While anecdotal evidence suggests that Charlotte’s Web can be highly effective in treating these conditions, scientific investigation of the cannabinoid product has been slowed down significantly by federal drug laws which set boundaries on the research. Edward Maa, who is the principal investigator of Charlotte’s Web Study, explains that a new trial would be a first step toward building a body of research and evidence regarding how and why medical cannabis results in an efficient treatment for epilepsy.  “This is the first attempt to get the information people are interested in that is observational in nature,” says Maa, the assistant professor at the CU School of Medicine and Chief of the Comprehensive Epilepsy Programs at Denver Health.

The new study will recruit patients suffering from epilepsy who have already taken Charlotte’s Web.
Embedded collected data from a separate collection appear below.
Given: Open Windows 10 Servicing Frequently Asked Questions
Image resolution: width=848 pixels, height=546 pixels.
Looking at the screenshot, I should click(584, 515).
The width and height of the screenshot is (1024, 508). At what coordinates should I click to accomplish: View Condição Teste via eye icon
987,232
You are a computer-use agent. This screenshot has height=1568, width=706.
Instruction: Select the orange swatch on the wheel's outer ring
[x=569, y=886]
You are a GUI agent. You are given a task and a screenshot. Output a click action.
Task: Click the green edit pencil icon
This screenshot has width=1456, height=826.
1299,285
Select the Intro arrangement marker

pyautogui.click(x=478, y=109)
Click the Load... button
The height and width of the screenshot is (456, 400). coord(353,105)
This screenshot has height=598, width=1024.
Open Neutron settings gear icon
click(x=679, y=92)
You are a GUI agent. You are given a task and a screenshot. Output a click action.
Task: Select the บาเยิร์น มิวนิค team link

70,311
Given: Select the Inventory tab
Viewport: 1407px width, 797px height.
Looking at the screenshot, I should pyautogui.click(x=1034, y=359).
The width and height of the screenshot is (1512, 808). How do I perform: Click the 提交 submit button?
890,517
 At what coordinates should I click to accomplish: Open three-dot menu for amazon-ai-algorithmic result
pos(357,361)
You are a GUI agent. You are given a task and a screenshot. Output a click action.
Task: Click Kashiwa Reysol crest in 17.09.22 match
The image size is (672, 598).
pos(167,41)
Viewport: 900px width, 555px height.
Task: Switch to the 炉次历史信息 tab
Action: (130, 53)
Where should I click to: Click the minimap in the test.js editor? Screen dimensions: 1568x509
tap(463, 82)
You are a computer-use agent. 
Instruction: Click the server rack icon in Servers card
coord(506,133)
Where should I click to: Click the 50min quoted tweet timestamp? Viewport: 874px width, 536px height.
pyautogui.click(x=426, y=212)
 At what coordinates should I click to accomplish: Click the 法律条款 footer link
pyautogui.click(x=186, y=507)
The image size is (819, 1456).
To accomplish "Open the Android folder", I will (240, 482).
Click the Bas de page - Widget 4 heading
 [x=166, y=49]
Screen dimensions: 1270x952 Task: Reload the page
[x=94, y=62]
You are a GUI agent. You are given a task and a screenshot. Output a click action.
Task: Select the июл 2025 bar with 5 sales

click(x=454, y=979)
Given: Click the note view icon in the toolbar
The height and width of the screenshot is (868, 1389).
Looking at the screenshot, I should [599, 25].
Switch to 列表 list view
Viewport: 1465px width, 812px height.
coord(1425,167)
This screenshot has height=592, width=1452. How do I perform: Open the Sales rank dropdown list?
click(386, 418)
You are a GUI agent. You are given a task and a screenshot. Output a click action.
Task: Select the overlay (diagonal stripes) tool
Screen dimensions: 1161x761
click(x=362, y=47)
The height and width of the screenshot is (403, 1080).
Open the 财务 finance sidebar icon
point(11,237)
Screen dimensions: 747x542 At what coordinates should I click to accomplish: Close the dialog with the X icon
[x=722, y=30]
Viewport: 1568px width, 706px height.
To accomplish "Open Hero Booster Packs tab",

The patients in the study will be divided into two groups—those who have observed seizure activity reduced by at least 50 percent using  Charlotte’s Web and those who have had minimal to no results from taking the cannabis oil. Genetic analysis of the patients within both groups will then hopefully identify what genetic components cause a patient to be responsive to the medical cannabis treatment.

Researchers on the CU Anschutz team will collect and review the data including the dosages used by patients in the study, in hopes that further research will be fulfilled down the line. With further data that we can collect in a large sample, the closer we will be to discovering truth explains Maa. This study could result in genetic screening in children with Dravet Syndrome before taking Charlotte’s Web. This would indicate to parents ahead of time whether their children would benefit in this particular epilepsy treatment. It’s possible to conduct the study in Colorado because Charlotte’s Web is grown there legally. It is also home to many families who have relocated to the state specifically in the access for this medicinal strain of cannabis.

Recruiting for the new study has already begun and will be collected until February 2016.